> _Raw records_

--------------------------------

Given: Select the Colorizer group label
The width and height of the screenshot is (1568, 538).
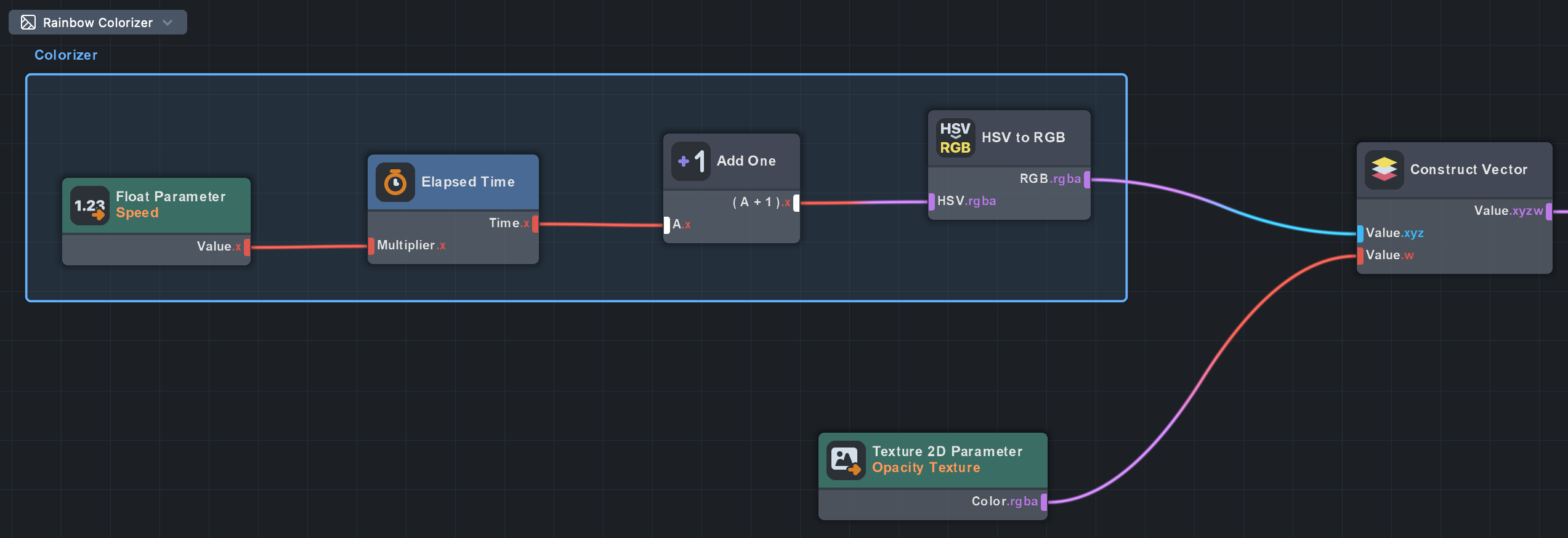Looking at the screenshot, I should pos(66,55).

--------------------------------

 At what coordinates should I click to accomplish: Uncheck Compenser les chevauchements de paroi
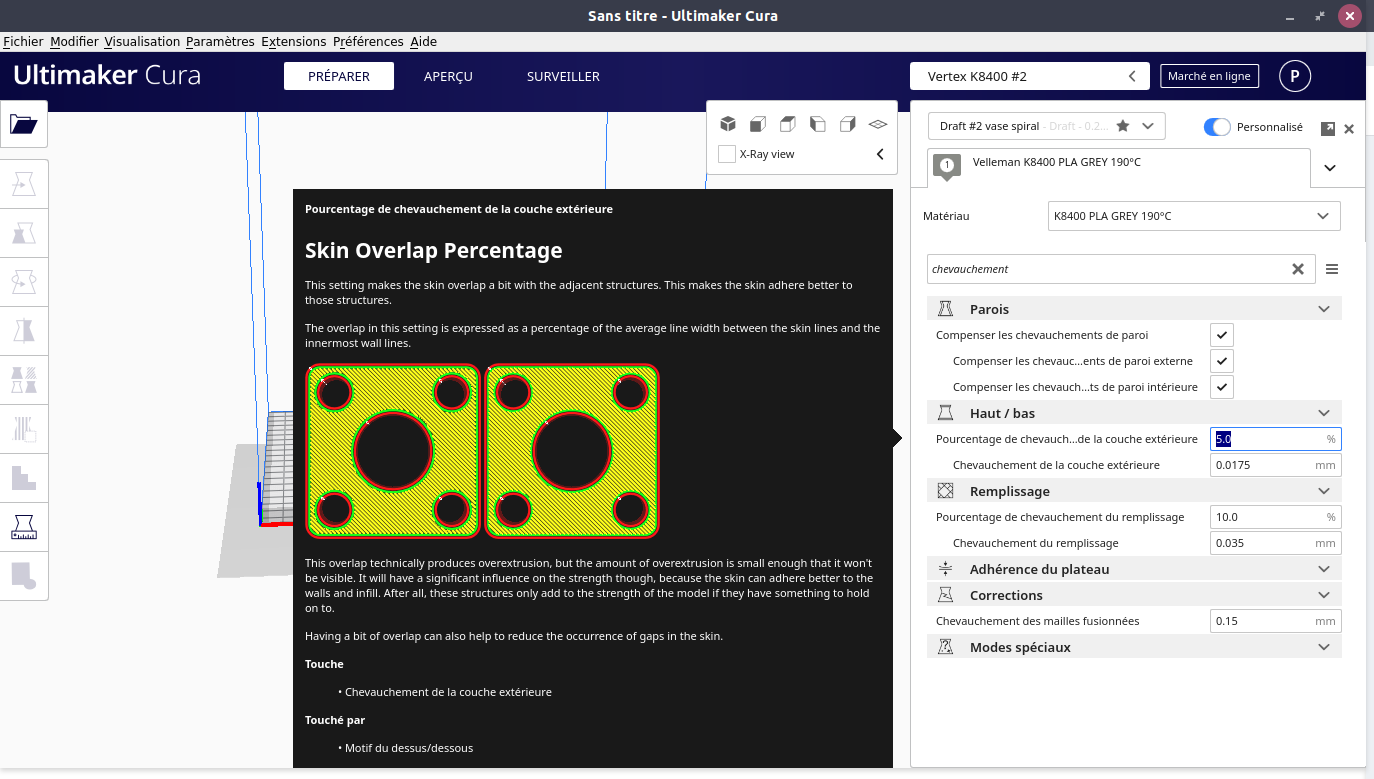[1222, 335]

--------------------------------

Update the stretch from the line containing "At what coordinates" through the line containing "[1222, 335]" by replacing "Uncheck" with "Deselect" and leaving everything else unchanged. Give only those lines, and omit the pictures.

> _Final result_
 At what coordinates should I click to accomplish: Deselect Compenser les chevauchements de paroi
[1222, 335]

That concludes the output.